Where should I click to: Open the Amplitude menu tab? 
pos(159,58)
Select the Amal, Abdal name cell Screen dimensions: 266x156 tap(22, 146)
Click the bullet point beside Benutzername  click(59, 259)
=-=-=-=-=
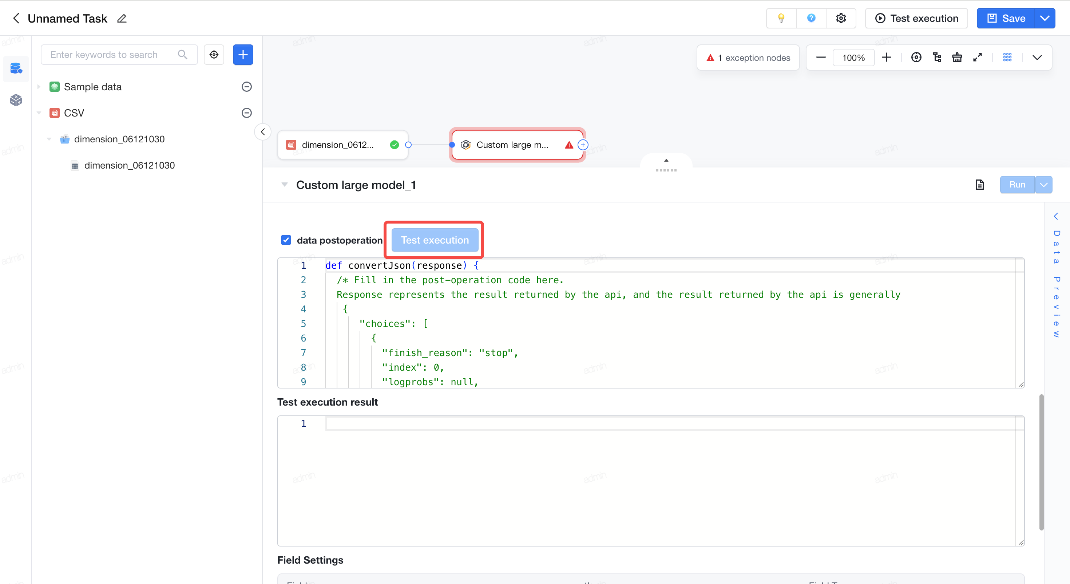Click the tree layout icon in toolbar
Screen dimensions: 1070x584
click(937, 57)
=-=-=-=-=
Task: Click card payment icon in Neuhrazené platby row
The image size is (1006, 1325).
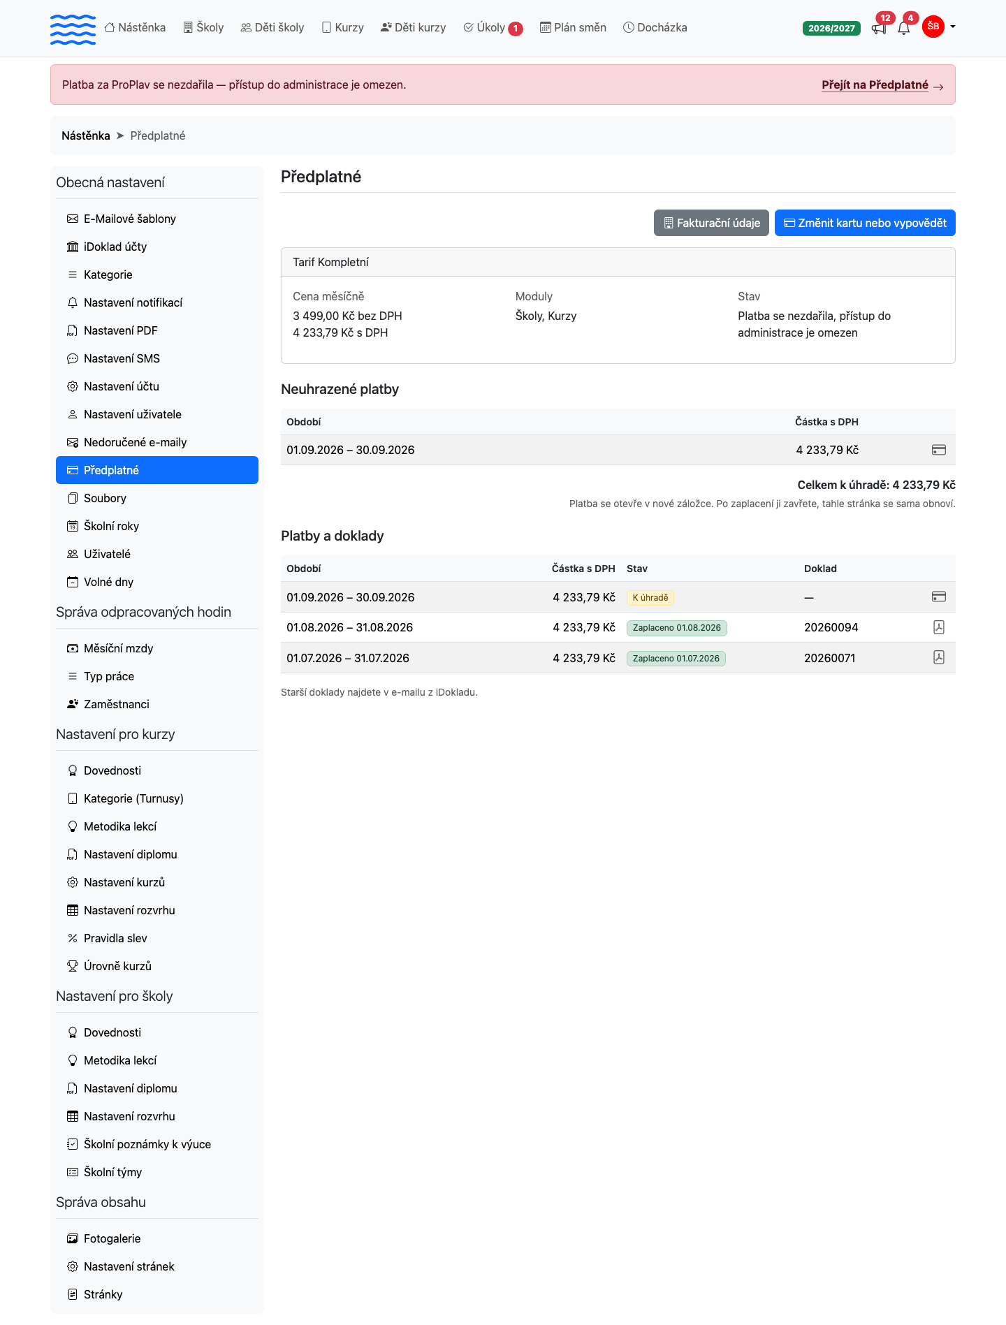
=-=-=-=-=
Stated problem
Write the lines of the records as a JSON list of strings, one string per line and no blank lines, starting at the line that contains "Click the tree layout icon in toolbar" and ending at the line that contains "click(937, 57)", with both included. Leave the pictures out.

Task solution
[
  "Click the tree layout icon in toolbar",
  "Screen dimensions: 1070x584",
  "click(937, 57)"
]